Guidati, con senso dello stile e apprezzabile equilibrio formale, da Tim Murray i complessi del Teatro Real di Madrid, riescono a far proprie le peculiarità di uno stile non così naturale per orchestre legate al repertorio operistico tradizionale.
La scrittura vocale di Weill, sul taglio ibrido della composizione, che prevede momenti prettamente operistici come impostazione e difficoltà uniti però a una teatralità tipica del musical. In tal senso diventa difficile valutare le singole prestazioni con il metro abitualmente applicato al canto lirico ma al contempo non si può prescindere da esso almeno per i ruoli principali.
La protagonista Anna Maurrant è affidata a Patricia Racette cantante nota soprattutto in campo pucciniano e verista. La voce è solida, specie nei centri molto ricchi di suono e l’interprete intensa e drammatica. La lunga carriera non è però passate indolore, il settore acuto appare afflitto da un vibrato poco controllato. Il marito Frank è il baritono brasiliano Paulo Szot voce robusta anche se un po’ grezza, bisogna per altro riconoscere che il ruolo richede una esplicita brutalità. Alla loro figlia Rose sono affidate le pagine musicalmente più ispirate della partitura, è una fortuna che ad affrontarla ci sia un soprano di raffinata estrazione mozartiana e barocca come Mary Bevan voce di radioso lirismo, linea di canto impeccabile, accento sincero e accorato.
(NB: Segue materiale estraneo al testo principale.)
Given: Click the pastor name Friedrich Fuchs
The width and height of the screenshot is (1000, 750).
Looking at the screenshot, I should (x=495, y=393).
Al suo fianco il tenero Sam Kaplan è risolto con bello slancio lirico da Joel Prieto.
Eric Greene presta la sua calda voce baritonale non priva di suggestioni gospel – non a caso è apprezzato interprete di “Porgy and Bess” – è un Henry Davis di forte rilievo . Lippo Fiorentino, caricatura dell’immigrato italiano canterino e sopra le righe, richiederebbe per funzionare nel suo intento parodistico di una franchezza tenorile di gusto tutto italiano che non troviamo nel timbro anonimo di Michael J. Scott. Tutti i numerosissimi personaggi minori sono splendidamente interpretati sul piano teatrale, a scapito di una qualità vocale non sempre impeccabile ma in fondo forse essa non è neppure così essenziale per rendere questo “monotono” descritto da Weill.